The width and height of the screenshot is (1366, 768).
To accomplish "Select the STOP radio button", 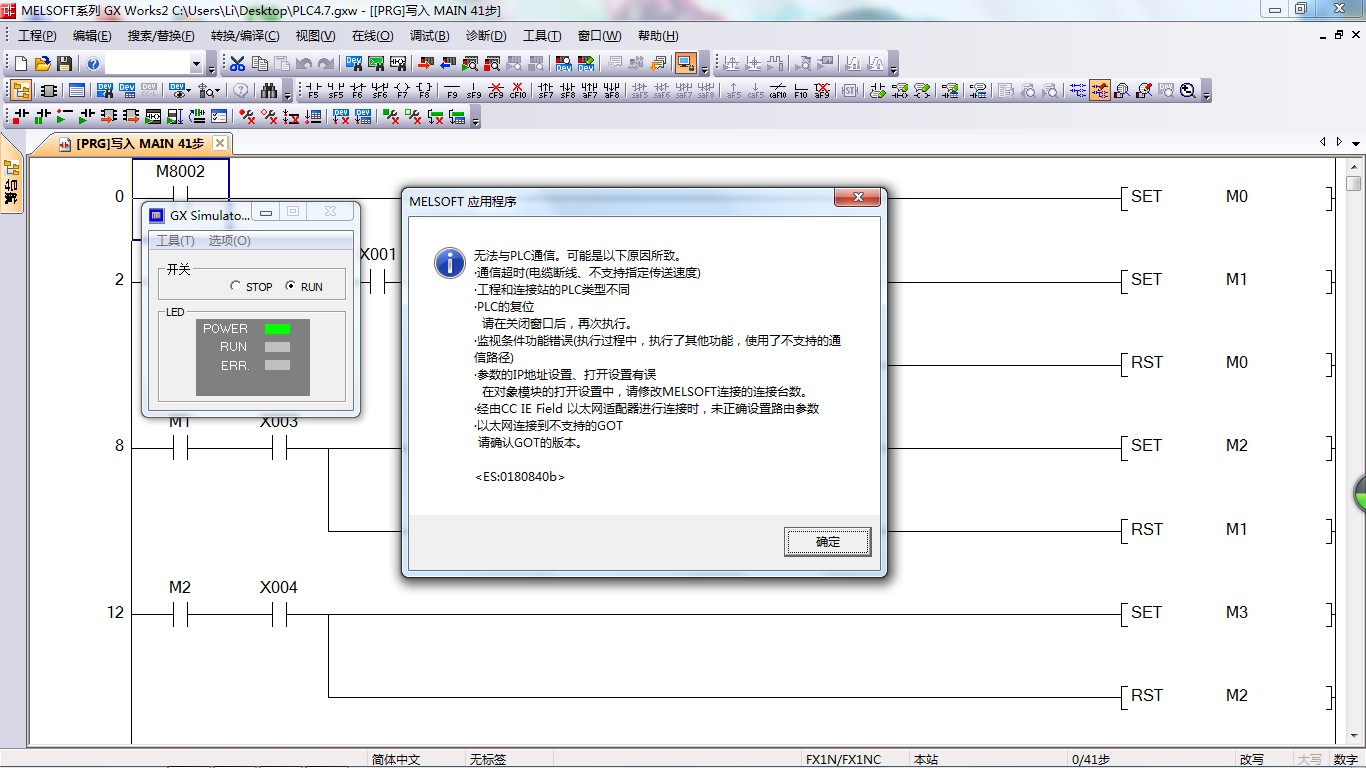I will click(x=236, y=286).
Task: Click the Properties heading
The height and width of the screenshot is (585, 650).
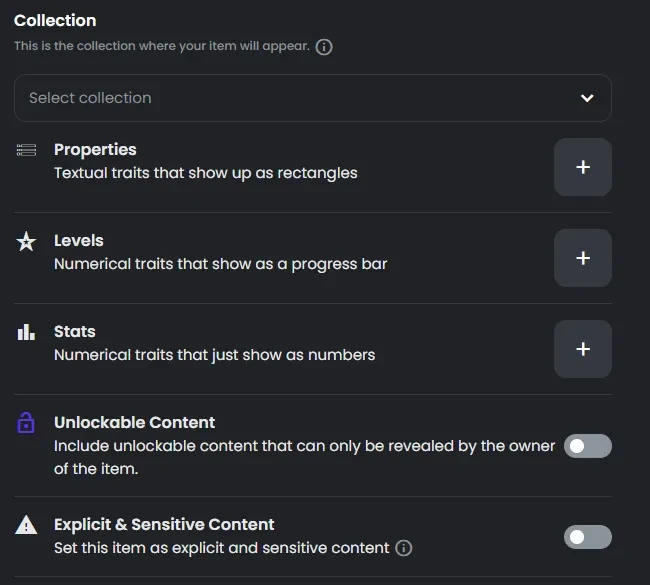Action: click(x=95, y=150)
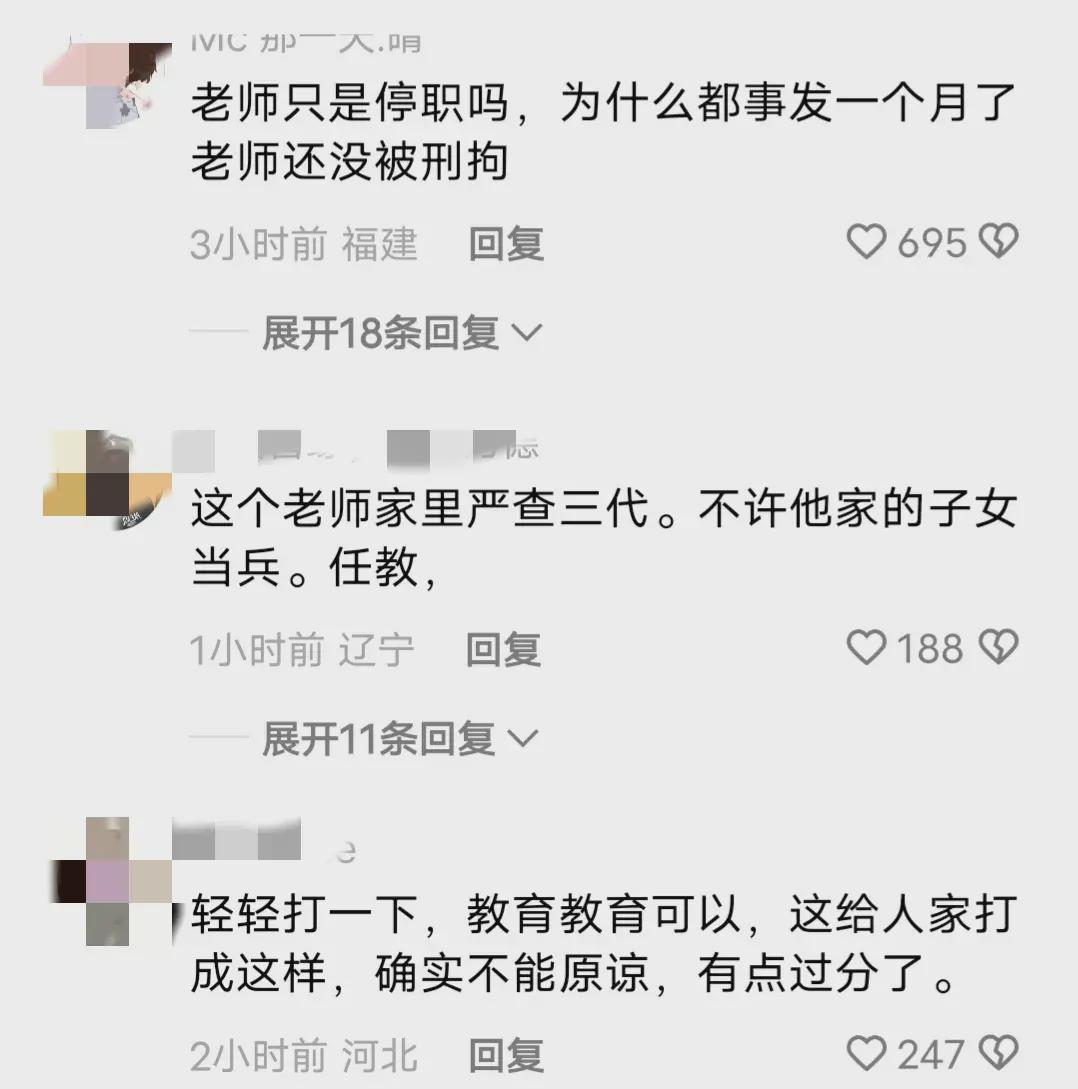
::::::
• Required work
Please leave out the pictures while you copy exactly the lines from the one containing "The height and" through the end of the records.

• Reply
The height and width of the screenshot is (585, 650).
Action: click(x=95, y=150)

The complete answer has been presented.